The Vancouver, British Columbia-based company was founded in 2004 and launched its offering last year, the idea being to combine the cost savings of voice over IP (VoIP) in the backbone with the call quality of conventional circuit-switched (aka TDM) telephony for the first mile.

This approach has the added benefit of being less confrontational to mobile operators, who have very publicly fretted about allowing other VoIP technologies onto their networks, said Bill Tam, CEO of EQO.

The competitive landscape

Tam said companies seeking to offer mobile VoIP currently fall into three categories. First there are the peer player like Skype and Fring, who send their voice traffic over a data network and so rely on the phone being at least a 2.5G (i.e. GPRS) device, he said. Second there are the callback guys like Jajah, where you call their service, tell it you want to place an international call, then you ring off. They set the call up, then ring you back and connect you. It’s not particularly intuitive.
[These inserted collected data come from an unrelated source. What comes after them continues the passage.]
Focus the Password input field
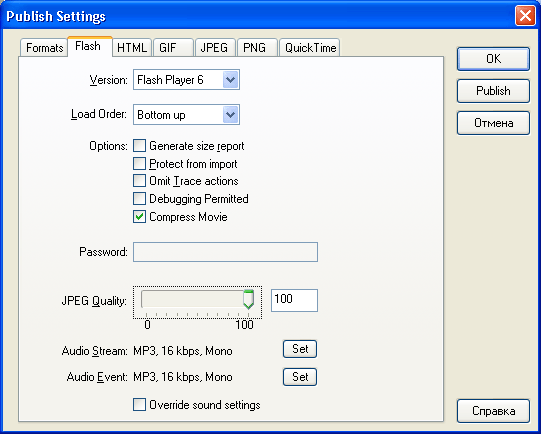 (225, 252)
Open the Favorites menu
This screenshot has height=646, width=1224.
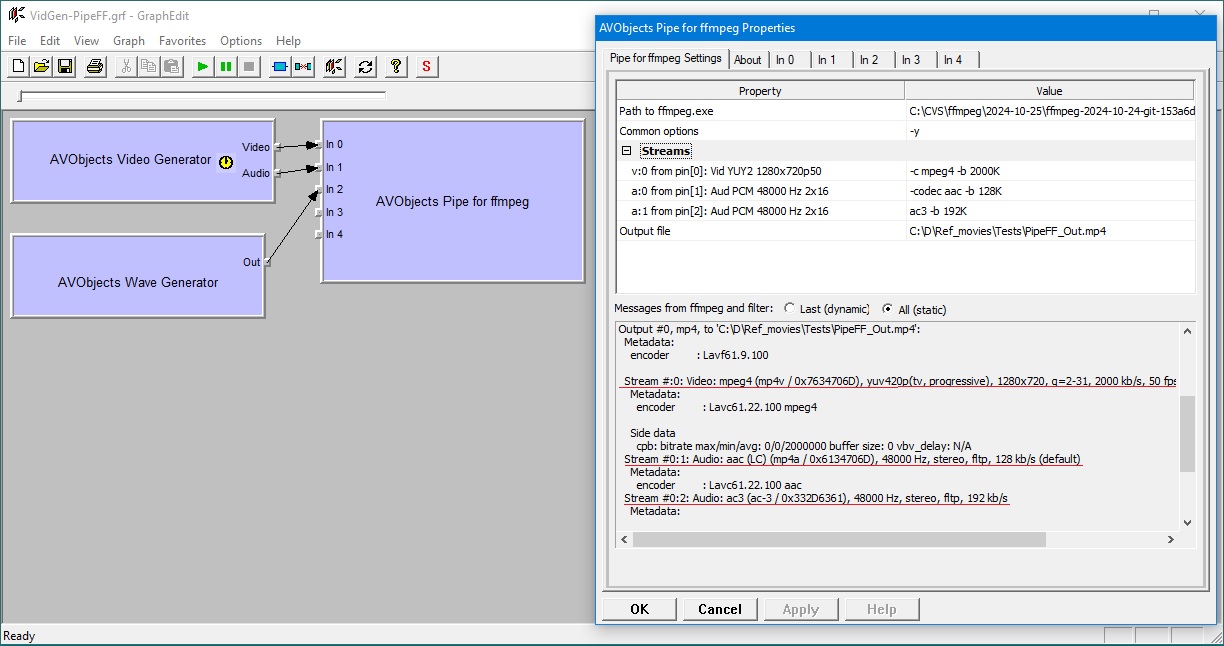coord(182,41)
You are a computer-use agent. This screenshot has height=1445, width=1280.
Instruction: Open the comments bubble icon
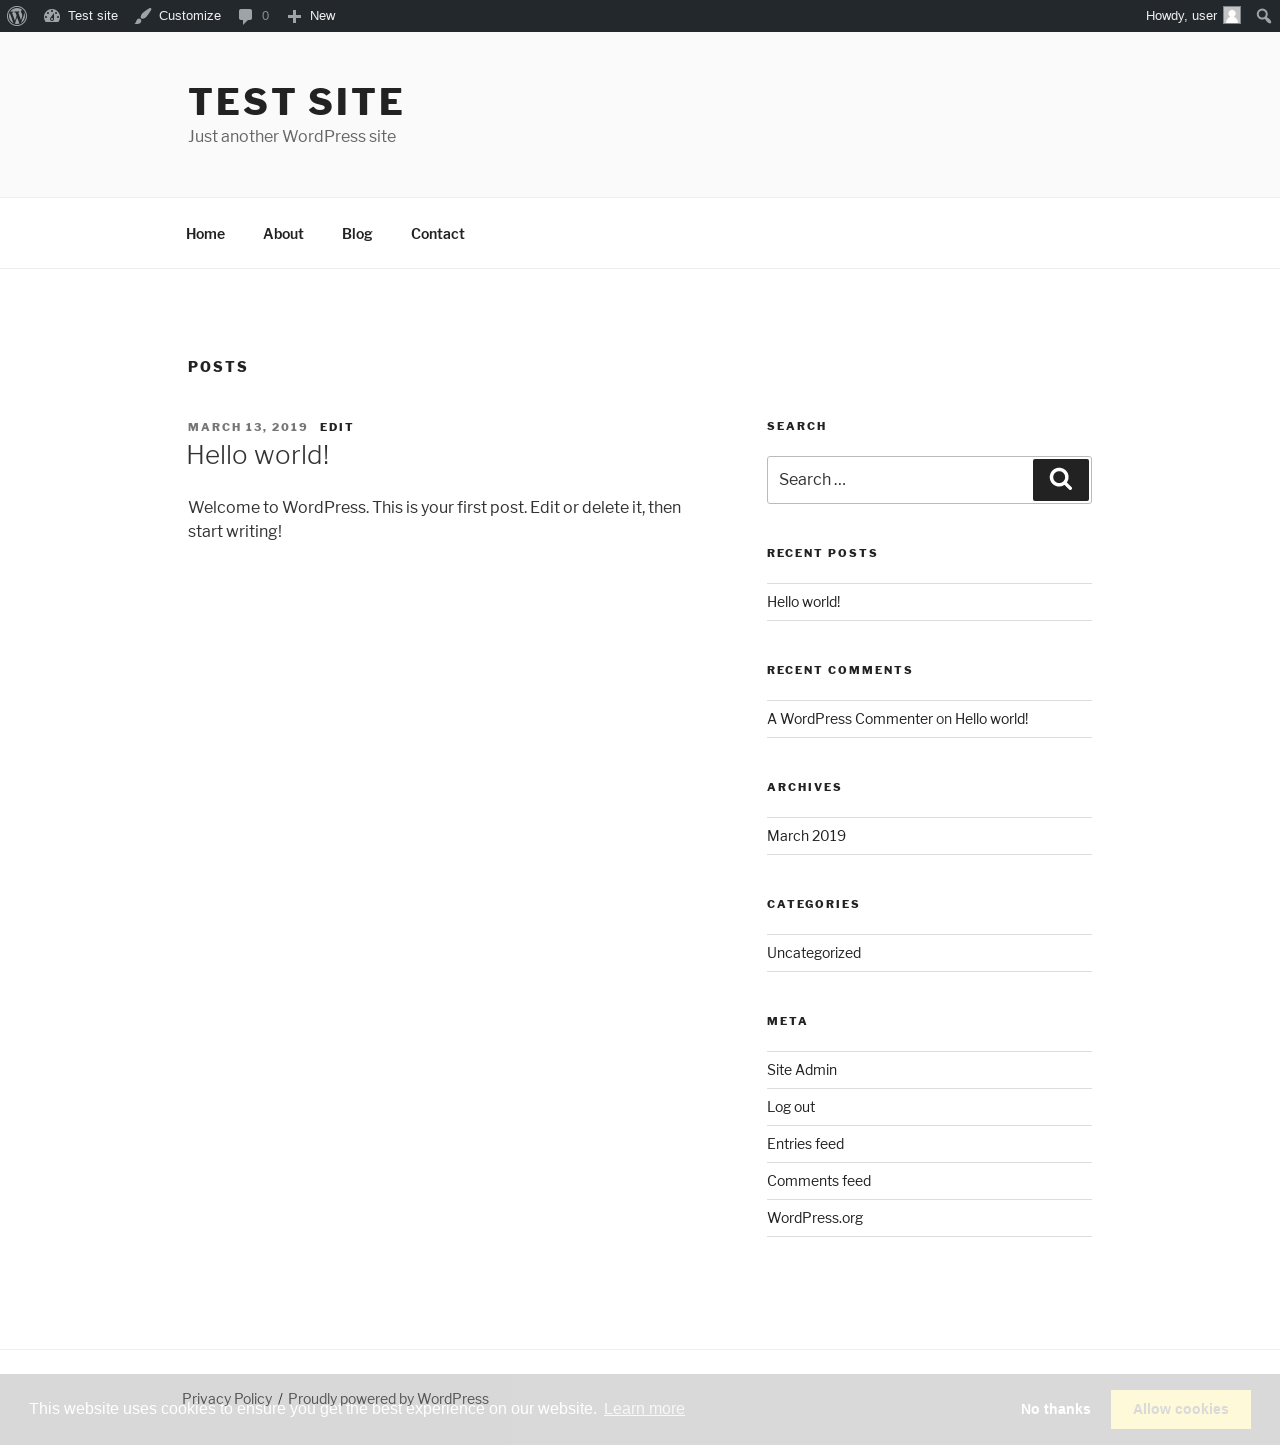click(245, 16)
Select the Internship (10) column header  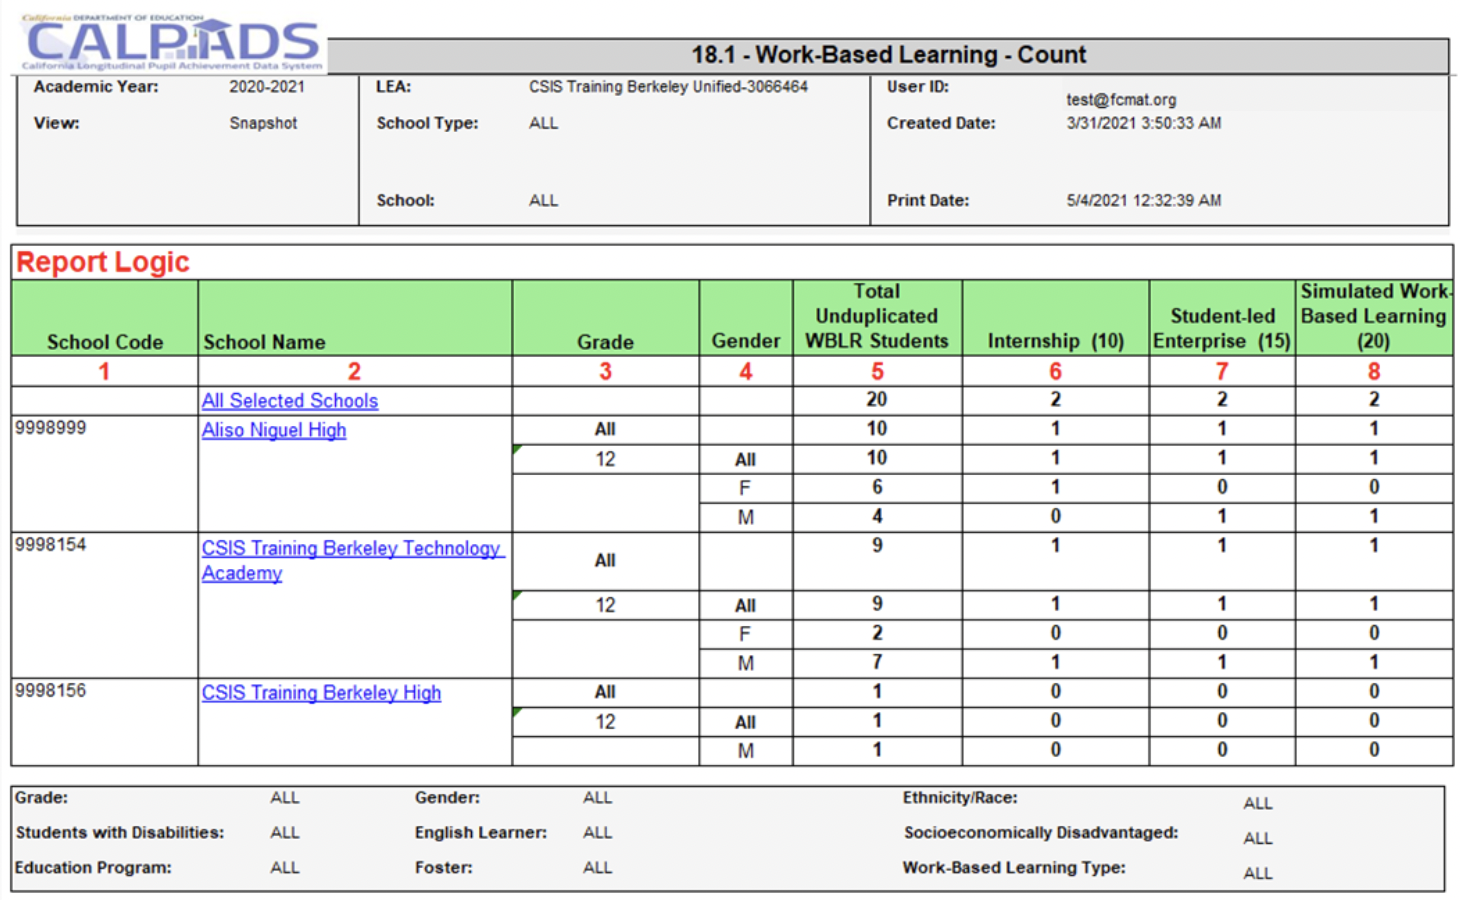point(1055,341)
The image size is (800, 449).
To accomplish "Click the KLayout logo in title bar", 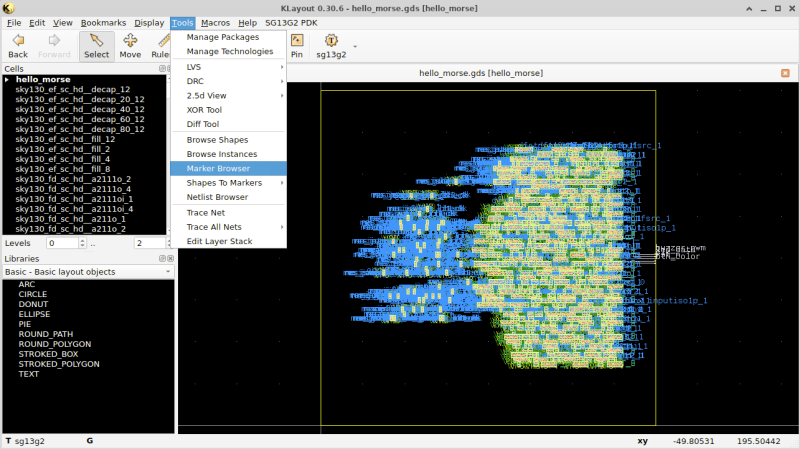I will coord(8,7).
Third there is the calling card offering, whereby you enter some extra digits as an access code to get on their network. This process can be automated, but it still means all the international numbers in your phone book have to be altered to accommodate it, so again it’s not very intuitive.

How EQO works

The EQO service is somewhat different, designed to be more intuitive and, at the same time, using a hybrid model that mixes VoIP and TDM. It works today by a subscriber signing up, either on the Web or via the company’s WAP site, after which they download a 200-kilobyte Java client over the air to their handset. The first time they launch the service, we provide them with some initial credits, $2.50 in the US or two euros in Europe, to get started, then they can top up using Paypal, said Tam.
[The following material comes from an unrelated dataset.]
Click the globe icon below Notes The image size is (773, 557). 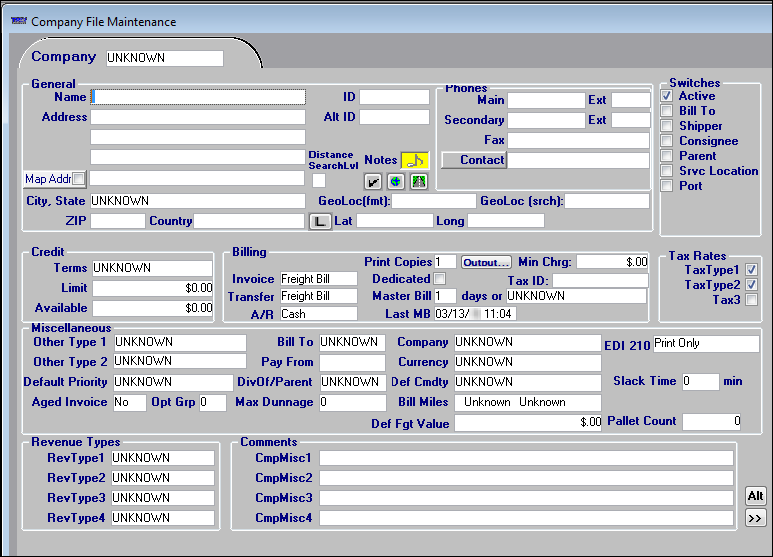pyautogui.click(x=395, y=181)
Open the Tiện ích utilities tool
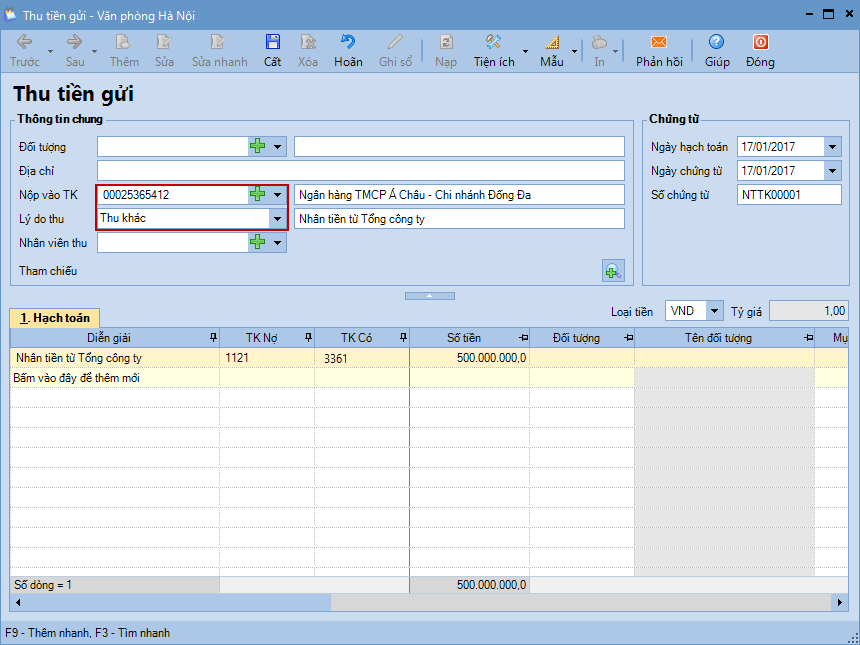The image size is (860, 645). tap(493, 43)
The first time the client is launched on the handset, it also imports all the contacts in the user’s phone book to avoid the need for re-entering numbers. Thereafter, people on the contact list in the client will appear with one of three icons, Tam explained. A green one means they are also an EQO user and are online; a grey one is an EQO user who’s offline, and an empty icon is a non-EQO user.
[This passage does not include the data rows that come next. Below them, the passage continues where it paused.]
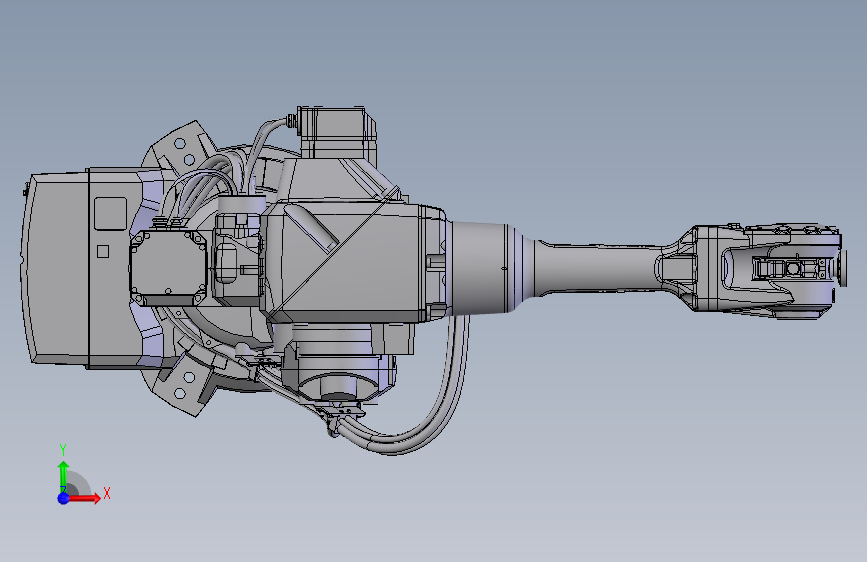Pick the rounded rectangle panel on rear cover
The width and height of the screenshot is (867, 562).
111,214
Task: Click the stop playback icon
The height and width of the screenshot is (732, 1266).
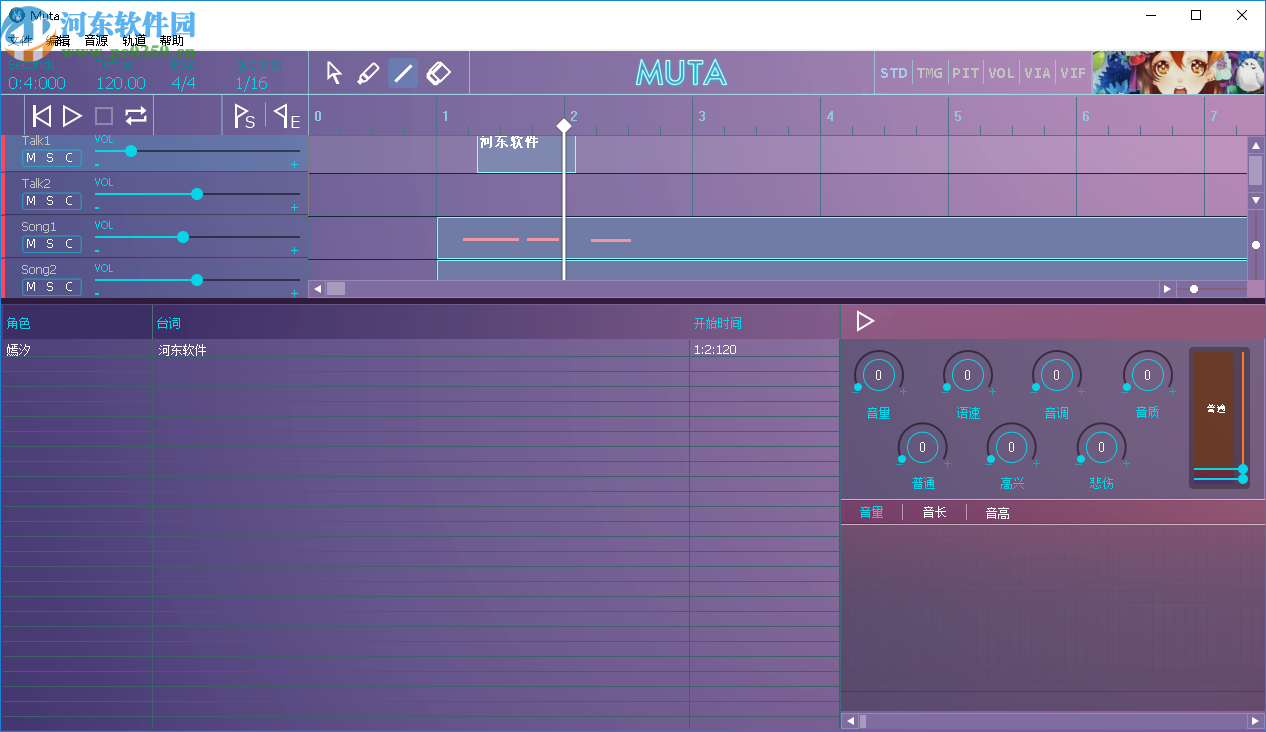Action: coord(103,115)
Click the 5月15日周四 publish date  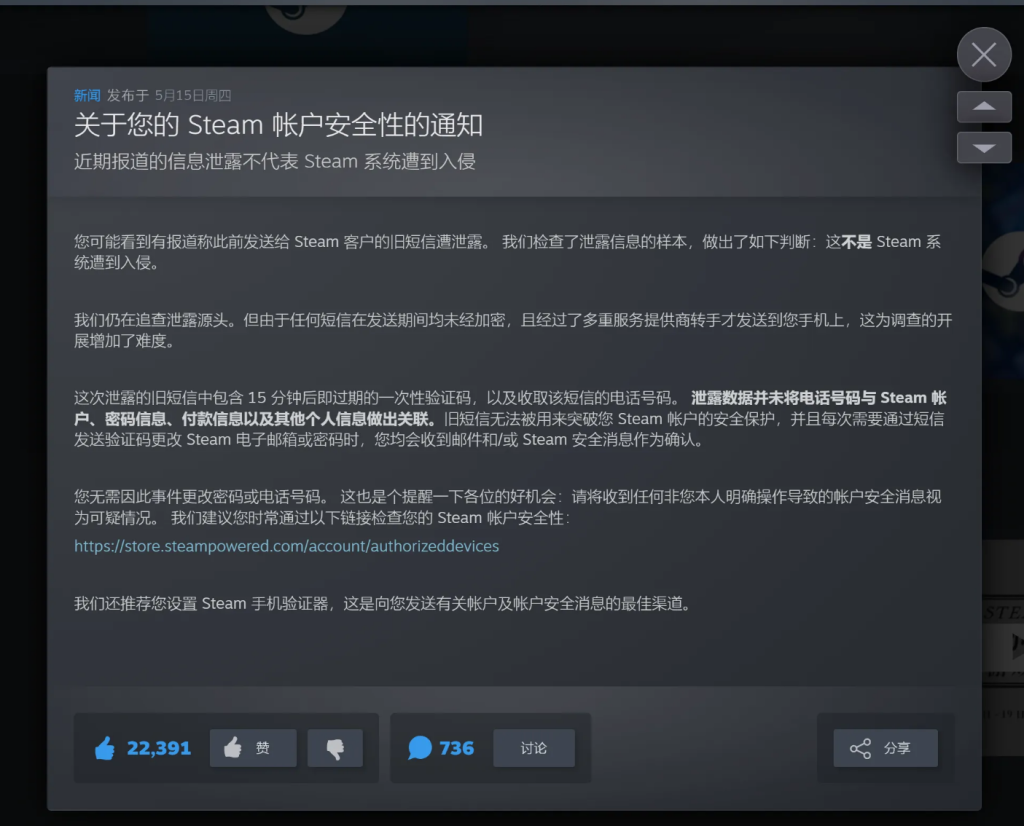tap(193, 96)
The service can be used for voice calls, as well as for SMS texting and instant messaging. Voice calls to other EQO customers abroad cost the caller only local call charges paid to their usual provider. In case the person called hasn’t got their EQO client switched ON, EQO has a feature it calls Nudge, whereby the person who wants to make the call sends a text message asking the other person to launch it. EQO-to-EQO IM messages are entirely free.

If the person to be called in another country is not an EQO user, there will of course be a termination charge for that call, and this is paid for out of the prepaid credits. It is also where the company is making money at the moment, as it charges minimal fees for termination (for people calling from the UK, 1.2 pence, or roughly 2 cents, per minute), yet still makes a small margin them compared to what it is paying the operators.

Tam explained that the system works by putting what he called a softswitch in the cloud, with EQO having designated numbers in each of the countries where it operates, to which the mobile subscriber makes local-rate calls on their regular network, paid to their provider as a regular in-country call. From the softswitch onwards the transmission is a VoIP call, with EQO’s smarts being the proprietary technology to intermingle TDM with internet access to take advantage of traffic patterns, said Tam.

International roaming

To date, EQO is available only for international calls made from the country where the subscriber has their account. The company targets people in SMBs, independents and prosumers who travel around their own country and need to speak to people abroad while doing so, Tam explained.

However, he said, we are planning a traveller’s solution for international roaming, based on multiple SIM cards, which is the way the caller will be able to be local in the other country, though it will have the disadvantage of the call coming from a different number in each country.

Our View

The EQO model is an interesting one on two counts. Firstly, because it avoids extra numbers, since the EQO local number is stored in the client and is thus transparent to the subscribers, making the service considerably more intuitive. Secondly, it avoid confrontation with incumbent mobile operators, for whom it can be said to drive additional in-country voice revenue, as well as, potentially, encouraging more people to sign up to data plans in order to use EQO’s IM service.

Roaming, of course, is a different kettle of fish. It is currently a select club where everybody is making plenty money on termination charges, at least in regions like Europe where there are lots of small countries and international calling is widespread. Tam acknowledges that it will be a challenge for EQO to convince carriers to allow its subscribers to roam and anticipates that, in a worst-case scenario, there may even be the need to find a workaround. Either way, if EQO can do roaming, it will start to attract business folk in the Old Continent and, quite possibly, other parts of the world.

Beyond that, the one question mark over the EQO business model relates to how much money it can actually hope to make. Tam claims it makes a decent margin on the termination charge for calling non-EQO users abroad, even though it charges people bargain-basement rates to do so. He also talks of other chargeable features that it could add into the service, such as cut-rate text messaging, additional information services and the like.